### PROBLEM DETAILS
Reproduce each entry exactly as written.

BEGIN

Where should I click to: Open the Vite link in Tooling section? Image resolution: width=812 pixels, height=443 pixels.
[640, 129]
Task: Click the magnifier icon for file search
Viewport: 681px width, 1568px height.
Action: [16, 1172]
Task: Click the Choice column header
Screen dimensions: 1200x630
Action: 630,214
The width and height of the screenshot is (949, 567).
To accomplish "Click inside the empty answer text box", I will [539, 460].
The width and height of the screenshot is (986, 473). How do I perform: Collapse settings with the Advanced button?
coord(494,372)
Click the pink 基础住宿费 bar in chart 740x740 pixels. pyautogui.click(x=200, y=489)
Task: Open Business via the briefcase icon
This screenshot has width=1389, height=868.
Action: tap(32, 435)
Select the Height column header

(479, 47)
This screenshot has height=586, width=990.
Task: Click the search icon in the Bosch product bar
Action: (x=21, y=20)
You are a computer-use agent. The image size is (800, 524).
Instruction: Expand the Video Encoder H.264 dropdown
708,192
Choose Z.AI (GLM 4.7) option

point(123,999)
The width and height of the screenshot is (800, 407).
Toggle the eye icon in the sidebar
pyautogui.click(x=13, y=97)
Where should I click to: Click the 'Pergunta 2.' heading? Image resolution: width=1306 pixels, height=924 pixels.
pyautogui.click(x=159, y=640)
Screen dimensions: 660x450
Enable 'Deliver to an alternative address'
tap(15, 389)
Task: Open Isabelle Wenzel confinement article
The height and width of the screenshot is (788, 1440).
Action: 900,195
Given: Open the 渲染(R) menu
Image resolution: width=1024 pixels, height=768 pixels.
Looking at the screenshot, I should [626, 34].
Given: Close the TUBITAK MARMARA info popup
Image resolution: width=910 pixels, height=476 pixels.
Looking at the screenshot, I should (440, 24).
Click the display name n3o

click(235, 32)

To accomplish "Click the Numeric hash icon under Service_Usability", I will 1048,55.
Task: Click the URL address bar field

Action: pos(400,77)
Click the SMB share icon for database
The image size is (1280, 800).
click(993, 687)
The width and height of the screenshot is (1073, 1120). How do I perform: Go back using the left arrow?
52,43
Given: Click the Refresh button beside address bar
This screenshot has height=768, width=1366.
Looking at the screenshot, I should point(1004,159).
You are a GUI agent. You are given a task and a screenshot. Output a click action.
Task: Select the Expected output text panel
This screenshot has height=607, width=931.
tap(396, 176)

END

### TASK OUTPUT
Where should I click to: Open the Vite link in Tooling section? Image resolution: width=812 pixels, height=443 pixels.
[640, 129]
Task: Click the magnifier icon for file search
Viewport: 681px width, 1568px height.
Action: [16, 1172]
Task: Click the Choice column header
Screen dimensions: 1200x630
Action: 630,214
The width and height of the screenshot is (949, 567).
To accomplish "Click inside the empty answer text box", I will [539, 460].
The width and height of the screenshot is (986, 473). How do I perform: Collapse settings with the Advanced button?
coord(494,372)
Click the pink 基础住宿费 bar in chart 740x740 pixels. pyautogui.click(x=200, y=489)
Task: Open Business via the briefcase icon
This screenshot has width=1389, height=868.
Action: tap(32, 435)
Select the Height column header

(479, 47)
This screenshot has height=586, width=990.
Task: Click the search icon in the Bosch product bar
Action: (x=21, y=20)
You are a computer-use agent. The image size is (800, 524).
Instruction: Expand the Video Encoder H.264 dropdown
708,192
Choose Z.AI (GLM 4.7) option

point(123,999)
The width and height of the screenshot is (800, 407).
Toggle the eye icon in the sidebar
pyautogui.click(x=13, y=97)
Where should I click to: Click the 'Pergunta 2.' heading? Image resolution: width=1306 pixels, height=924 pixels.
pyautogui.click(x=159, y=640)
Screen dimensions: 660x450
Enable 'Deliver to an alternative address'
tap(15, 389)
Task: Open Isabelle Wenzel confinement article
The height and width of the screenshot is (788, 1440).
Action: 900,195
Given: Open the 渲染(R) menu
Image resolution: width=1024 pixels, height=768 pixels.
Looking at the screenshot, I should [626, 34].
Given: Close the TUBITAK MARMARA info popup
Image resolution: width=910 pixels, height=476 pixels.
Looking at the screenshot, I should (440, 24).
Click the display name n3o

click(235, 32)

To accomplish "Click the Numeric hash icon under Service_Usability", I will 1048,55.
Task: Click the URL address bar field

Action: pos(400,77)
Click the SMB share icon for database
The image size is (1280, 800).
click(993, 687)
The width and height of the screenshot is (1073, 1120). How do I perform: Go back using the left arrow?
52,43
Given: Click the Refresh button beside address bar
This screenshot has height=768, width=1366.
Looking at the screenshot, I should point(1004,159).
You are a GUI agent. You are given a task and a screenshot. Output a click action.
Task: Select the Expected output text panel
This screenshot has height=607, width=931.
tap(396, 176)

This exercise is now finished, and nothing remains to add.